Exercise instructions
Transcribe all data verbatim. Skip the pictures.
▬▬▬▬▬▬▬▬▬▬
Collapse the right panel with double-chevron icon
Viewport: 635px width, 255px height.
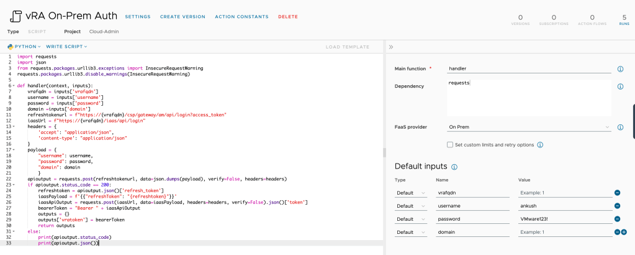click(x=391, y=47)
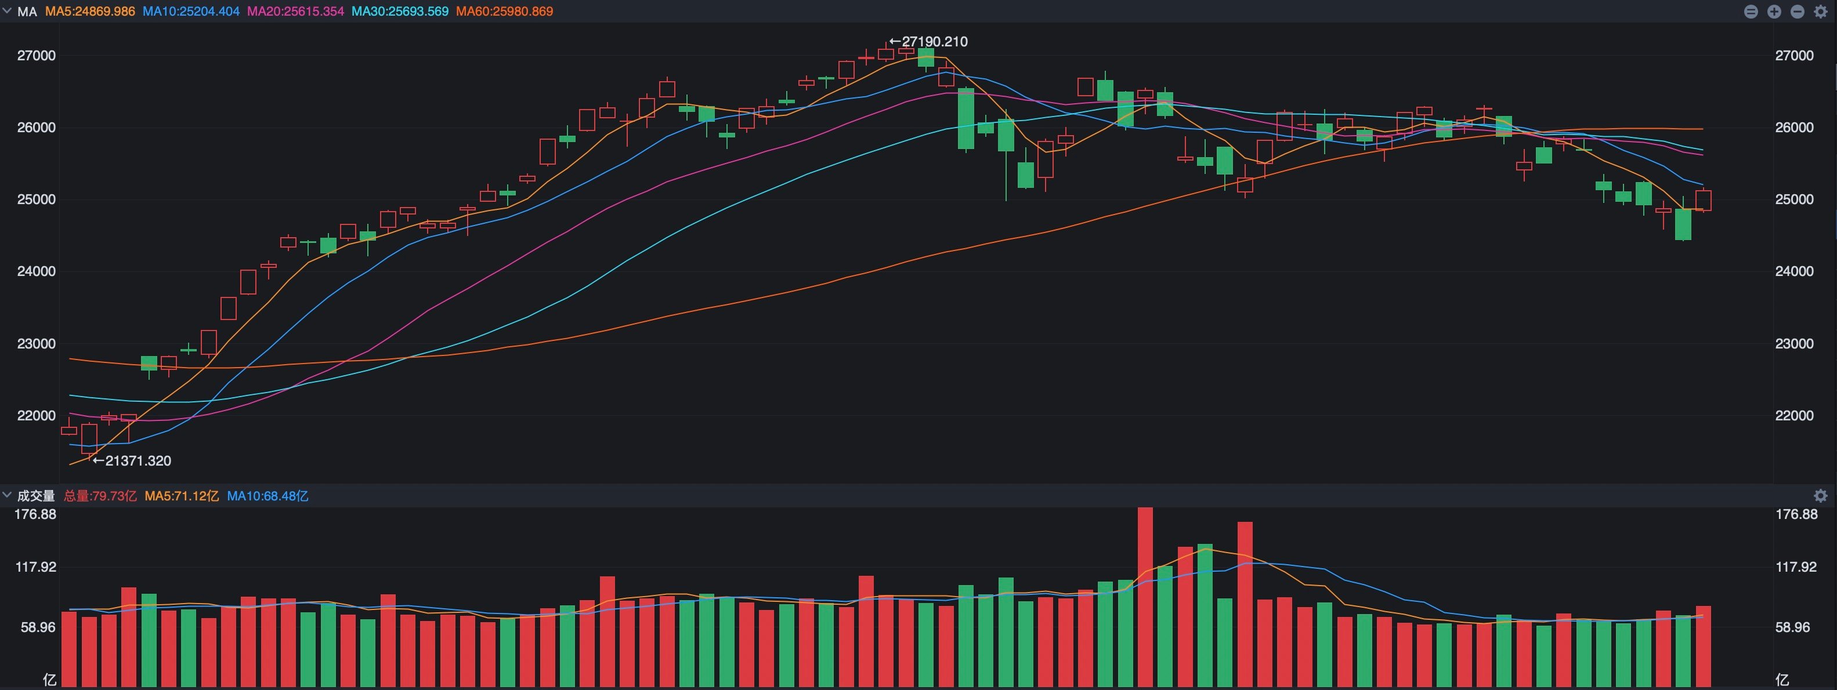Click the 总量:79.73亿 volume label
Image resolution: width=1837 pixels, height=690 pixels.
100,495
▬▬▬▬▬▬▬▬▬▬
Solution to the exercise
Collapse the right panel with double-chevron icon
Viewport: 635px width, 255px height.
click(x=391, y=47)
Click the 总量:79.73亿 volume label
Image resolution: width=1837 pixels, height=690 pixels.
100,495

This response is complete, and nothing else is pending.